> _Exercise goal_: The records below are to be set down again exactly, with the pictures left out.

[Dataset entries]
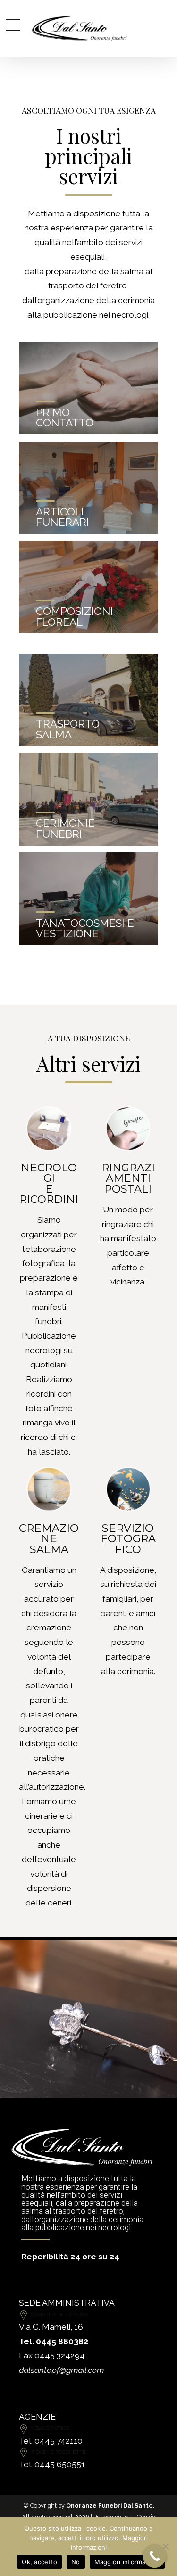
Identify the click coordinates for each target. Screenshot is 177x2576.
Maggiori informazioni (127, 2562)
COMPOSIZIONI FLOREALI (74, 616)
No (75, 2562)
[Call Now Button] (155, 2556)
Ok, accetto (39, 2562)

> _Result of the exercise_:
Identify the click coordinates for each target. Screenshot is 177x2576.
Maggiori informazioni (127, 2562)
COMPOSIZIONI FLOREALI (74, 616)
No (75, 2562)
[Call Now Button] (155, 2556)
Ok, accetto (39, 2562)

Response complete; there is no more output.